[Material from a data source]
━━━━━━━━━━━━━━━━

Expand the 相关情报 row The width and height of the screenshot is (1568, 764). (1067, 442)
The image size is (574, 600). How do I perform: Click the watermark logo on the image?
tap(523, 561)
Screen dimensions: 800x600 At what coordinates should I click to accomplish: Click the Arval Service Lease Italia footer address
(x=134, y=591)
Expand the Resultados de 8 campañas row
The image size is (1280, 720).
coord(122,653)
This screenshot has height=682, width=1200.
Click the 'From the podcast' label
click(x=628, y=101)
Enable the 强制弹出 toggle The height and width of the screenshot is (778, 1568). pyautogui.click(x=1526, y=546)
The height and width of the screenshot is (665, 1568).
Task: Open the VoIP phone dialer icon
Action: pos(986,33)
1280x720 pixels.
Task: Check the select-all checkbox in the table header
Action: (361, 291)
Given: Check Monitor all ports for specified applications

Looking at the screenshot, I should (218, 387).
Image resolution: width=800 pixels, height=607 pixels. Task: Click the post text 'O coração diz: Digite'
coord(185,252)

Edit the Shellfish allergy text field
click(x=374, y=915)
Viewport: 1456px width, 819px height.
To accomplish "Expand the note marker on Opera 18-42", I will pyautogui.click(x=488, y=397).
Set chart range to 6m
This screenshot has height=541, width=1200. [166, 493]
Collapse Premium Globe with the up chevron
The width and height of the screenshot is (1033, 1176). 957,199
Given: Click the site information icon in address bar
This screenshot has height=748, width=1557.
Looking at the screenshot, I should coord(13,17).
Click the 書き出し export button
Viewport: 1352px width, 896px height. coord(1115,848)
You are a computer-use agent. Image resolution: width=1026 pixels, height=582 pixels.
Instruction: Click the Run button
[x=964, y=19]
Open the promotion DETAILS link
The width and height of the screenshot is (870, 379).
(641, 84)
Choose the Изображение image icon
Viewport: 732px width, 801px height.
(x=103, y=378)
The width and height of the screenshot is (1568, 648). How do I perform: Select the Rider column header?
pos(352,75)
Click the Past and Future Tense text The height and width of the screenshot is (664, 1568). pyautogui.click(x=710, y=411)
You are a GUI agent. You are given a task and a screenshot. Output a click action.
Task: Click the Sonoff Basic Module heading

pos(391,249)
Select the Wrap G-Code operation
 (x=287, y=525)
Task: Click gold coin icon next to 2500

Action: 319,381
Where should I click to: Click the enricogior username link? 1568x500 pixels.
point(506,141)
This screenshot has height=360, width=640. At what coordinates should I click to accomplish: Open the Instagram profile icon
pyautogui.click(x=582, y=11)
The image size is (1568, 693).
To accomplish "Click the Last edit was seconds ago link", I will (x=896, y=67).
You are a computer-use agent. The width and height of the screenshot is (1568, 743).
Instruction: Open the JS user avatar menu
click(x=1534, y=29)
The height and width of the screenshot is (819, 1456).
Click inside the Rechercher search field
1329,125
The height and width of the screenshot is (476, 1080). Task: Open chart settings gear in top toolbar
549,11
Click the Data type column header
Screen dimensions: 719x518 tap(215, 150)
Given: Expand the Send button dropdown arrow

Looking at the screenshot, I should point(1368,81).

━━━━━━━━━━━━━━━━

- **Goal of the exercise**
Can you write out all of the material above again, swapping every "Expand" for "Unfold" and leaving everything else as it is?

- **Answer to the task**
Unfold the 相关情报 row The width and height of the screenshot is (1568, 764). (1067, 442)
The image size is (574, 600). How do I perform: Click the watermark logo on the image?
tap(523, 561)
Screen dimensions: 800x600 At what coordinates should I click to accomplish: Click the Arval Service Lease Italia footer address
(x=134, y=591)
Unfold the Resultados de 8 campañas row
The image size is (1280, 720).
coord(122,653)
This screenshot has height=682, width=1200.
Click the 'From the podcast' label
click(x=628, y=101)
Enable the 强制弹出 toggle The height and width of the screenshot is (778, 1568). pyautogui.click(x=1526, y=546)
The height and width of the screenshot is (665, 1568).
Task: Open the VoIP phone dialer icon
Action: pos(986,33)
1280x720 pixels.
Task: Check the select-all checkbox in the table header
Action: (361, 291)
Given: Check Monitor all ports for specified applications

Looking at the screenshot, I should (218, 387).
Image resolution: width=800 pixels, height=607 pixels. Task: Click the post text 'O coração diz: Digite'
coord(185,252)

Edit the Shellfish allergy text field
click(x=374, y=915)
Viewport: 1456px width, 819px height.
To accomplish "Unfold the note marker on Opera 18-42", I will pyautogui.click(x=488, y=397).
Set chart range to 6m
This screenshot has height=541, width=1200. [166, 493]
Collapse Premium Globe with the up chevron
The width and height of the screenshot is (1033, 1176). 957,199
Given: Click the site information icon in address bar
This screenshot has height=748, width=1557.
Looking at the screenshot, I should coord(13,17).
Click the 書き出し export button
Viewport: 1352px width, 896px height. coord(1115,848)
You are a computer-use agent. Image resolution: width=1026 pixels, height=582 pixels.
Instruction: Click the Run button
[x=964, y=19]
Open the promotion DETAILS link
The width and height of the screenshot is (870, 379).
(641, 84)
Choose the Изображение image icon
Viewport: 732px width, 801px height.
(x=103, y=378)
The width and height of the screenshot is (1568, 648). How do I perform: Select the Rider column header?
pos(352,75)
Click the Past and Future Tense text The height and width of the screenshot is (664, 1568). pyautogui.click(x=710, y=411)
You are a GUI agent. You are given a task and a screenshot. Output a click action.
Task: Click the Sonoff Basic Module heading

pos(391,249)
Select the Wrap G-Code operation
 (x=287, y=525)
Task: Click gold coin icon next to 2500

Action: 319,381
Where should I click to: Click the enricogior username link? 1568x500 pixels.
point(506,141)
This screenshot has height=360, width=640. At what coordinates should I click to accomplish: Open the Instagram profile icon
pyautogui.click(x=582, y=11)
The image size is (1568, 693).
To accomplish "Click the Last edit was seconds ago link", I will (x=896, y=67).
You are a computer-use agent. The width and height of the screenshot is (1568, 743).
Instruction: Open the JS user avatar menu
click(x=1534, y=29)
The height and width of the screenshot is (819, 1456).
Click inside the Rechercher search field
1329,125
The height and width of the screenshot is (476, 1080). Task: Open chart settings gear in top toolbar
549,11
Click the Data type column header
Screen dimensions: 719x518 tap(215, 150)
Given: Unfold the Send button dropdown arrow

Looking at the screenshot, I should point(1368,81).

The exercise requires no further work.